Exercise instructions »
Down to the final line, print each entry exactly.

Extracted information »
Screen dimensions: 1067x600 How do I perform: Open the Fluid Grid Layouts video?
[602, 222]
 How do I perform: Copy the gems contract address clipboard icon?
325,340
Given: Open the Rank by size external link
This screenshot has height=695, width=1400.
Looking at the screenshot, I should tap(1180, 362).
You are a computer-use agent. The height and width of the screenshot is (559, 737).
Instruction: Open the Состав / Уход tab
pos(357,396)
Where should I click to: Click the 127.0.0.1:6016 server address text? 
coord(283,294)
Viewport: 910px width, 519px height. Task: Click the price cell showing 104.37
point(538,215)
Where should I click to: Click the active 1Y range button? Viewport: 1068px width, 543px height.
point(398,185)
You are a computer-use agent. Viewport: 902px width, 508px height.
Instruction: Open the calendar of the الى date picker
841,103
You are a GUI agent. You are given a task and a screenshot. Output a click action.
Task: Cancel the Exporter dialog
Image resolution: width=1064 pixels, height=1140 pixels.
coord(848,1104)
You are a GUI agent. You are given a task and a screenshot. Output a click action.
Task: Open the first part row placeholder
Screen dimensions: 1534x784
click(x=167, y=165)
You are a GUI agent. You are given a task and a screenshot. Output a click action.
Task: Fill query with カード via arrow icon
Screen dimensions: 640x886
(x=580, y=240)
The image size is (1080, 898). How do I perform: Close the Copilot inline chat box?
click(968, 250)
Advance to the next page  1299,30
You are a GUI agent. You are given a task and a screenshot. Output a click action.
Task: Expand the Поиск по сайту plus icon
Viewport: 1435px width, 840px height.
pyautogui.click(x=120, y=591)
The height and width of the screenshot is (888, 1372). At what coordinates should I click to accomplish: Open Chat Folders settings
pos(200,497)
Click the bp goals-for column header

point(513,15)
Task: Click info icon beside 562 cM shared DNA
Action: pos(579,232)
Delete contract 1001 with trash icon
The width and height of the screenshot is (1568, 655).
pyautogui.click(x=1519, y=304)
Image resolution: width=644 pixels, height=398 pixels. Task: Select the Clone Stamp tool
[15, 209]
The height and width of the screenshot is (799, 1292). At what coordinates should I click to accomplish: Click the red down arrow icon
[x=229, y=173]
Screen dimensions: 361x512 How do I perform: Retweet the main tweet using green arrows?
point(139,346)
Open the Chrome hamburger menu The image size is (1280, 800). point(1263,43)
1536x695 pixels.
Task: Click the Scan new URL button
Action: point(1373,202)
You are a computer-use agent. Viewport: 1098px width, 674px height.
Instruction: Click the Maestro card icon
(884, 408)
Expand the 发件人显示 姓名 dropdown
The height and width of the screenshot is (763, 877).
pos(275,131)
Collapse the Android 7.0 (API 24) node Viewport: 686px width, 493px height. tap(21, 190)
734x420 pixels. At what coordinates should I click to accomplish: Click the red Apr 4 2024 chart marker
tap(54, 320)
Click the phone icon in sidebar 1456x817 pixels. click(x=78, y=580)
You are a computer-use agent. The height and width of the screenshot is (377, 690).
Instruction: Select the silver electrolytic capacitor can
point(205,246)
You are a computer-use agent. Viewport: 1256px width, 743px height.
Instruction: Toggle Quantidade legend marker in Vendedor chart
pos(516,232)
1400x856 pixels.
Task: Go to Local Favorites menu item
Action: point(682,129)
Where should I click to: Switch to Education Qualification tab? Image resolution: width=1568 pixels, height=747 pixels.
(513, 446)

Written answer »
Screen dimensions: 1067x600 How do I perform: Open the Fluid Grid Layouts video?
[602, 222]
 How do I perform: Copy the gems contract address clipboard icon?
325,340
Given: Open the Rank by size external link
This screenshot has height=695, width=1400.
Looking at the screenshot, I should tap(1180, 362).
You are a computer-use agent. The height and width of the screenshot is (559, 737).
Instruction: Open the Состав / Уход tab
pos(357,396)
Where should I click to: Click the 127.0.0.1:6016 server address text? 
coord(283,294)
Viewport: 910px width, 519px height. Task: Click the price cell showing 104.37
point(538,215)
Where should I click to: Click the active 1Y range button? Viewport: 1068px width, 543px height.
point(398,185)
You are a computer-use agent. Viewport: 902px width, 508px height.
Instruction: Open the calendar of the الى date picker
841,103
You are a GUI agent. You are given a task and a screenshot. Output a click action.
Task: Cancel the Exporter dialog
Image resolution: width=1064 pixels, height=1140 pixels.
coord(848,1104)
You are a GUI agent. You are given a task and a screenshot. Output a click action.
Task: Open the first part row placeholder
Screen dimensions: 1534x784
click(x=167, y=165)
You are a GUI agent. You are given a task and a screenshot. Output a click action.
Task: Fill query with カード via arrow icon
Screen dimensions: 640x886
(x=580, y=240)
The image size is (1080, 898). How do I perform: Close the Copilot inline chat box?
click(968, 250)
Advance to the next page  1299,30
You are a GUI agent. You are given a task and a screenshot. Output a click action.
Task: Expand the Поиск по сайту plus icon
Viewport: 1435px width, 840px height.
pyautogui.click(x=120, y=591)
The height and width of the screenshot is (888, 1372). At what coordinates should I click to accomplish: Open Chat Folders settings
pos(200,497)
Click the bp goals-for column header

point(513,15)
Task: Click info icon beside 562 cM shared DNA
Action: pos(579,232)
Delete contract 1001 with trash icon
The width and height of the screenshot is (1568, 655).
pyautogui.click(x=1519, y=304)
Image resolution: width=644 pixels, height=398 pixels. Task: Select the Clone Stamp tool
[15, 209]
The height and width of the screenshot is (799, 1292). At what coordinates should I click to accomplish: Click the red down arrow icon
[x=229, y=173]
Screen dimensions: 361x512 How do I perform: Retweet the main tweet using green arrows?
point(139,346)
Open the Chrome hamburger menu The image size is (1280, 800). point(1263,43)
1536x695 pixels.
Task: Click the Scan new URL button
Action: point(1373,202)
You are a computer-use agent. Viewport: 1098px width, 674px height.
Instruction: Click the Maestro card icon
(884, 408)
Expand the 发件人显示 姓名 dropdown
The height and width of the screenshot is (763, 877).
pos(275,131)
Collapse the Android 7.0 (API 24) node Viewport: 686px width, 493px height. tap(21, 190)
734x420 pixels. At what coordinates should I click to accomplish: Click the red Apr 4 2024 chart marker
tap(54, 320)
Click the phone icon in sidebar 1456x817 pixels. click(x=78, y=580)
You are a computer-use agent. The height and width of the screenshot is (377, 690).
Instruction: Select the silver electrolytic capacitor can
point(205,246)
You are a computer-use agent. Viewport: 1256px width, 743px height.
Instruction: Toggle Quantidade legend marker in Vendedor chart
pos(516,232)
1400x856 pixels.
Task: Go to Local Favorites menu item
Action: point(682,129)
Where should I click to: Switch to Education Qualification tab? Image resolution: width=1568 pixels, height=747 pixels.
(513, 446)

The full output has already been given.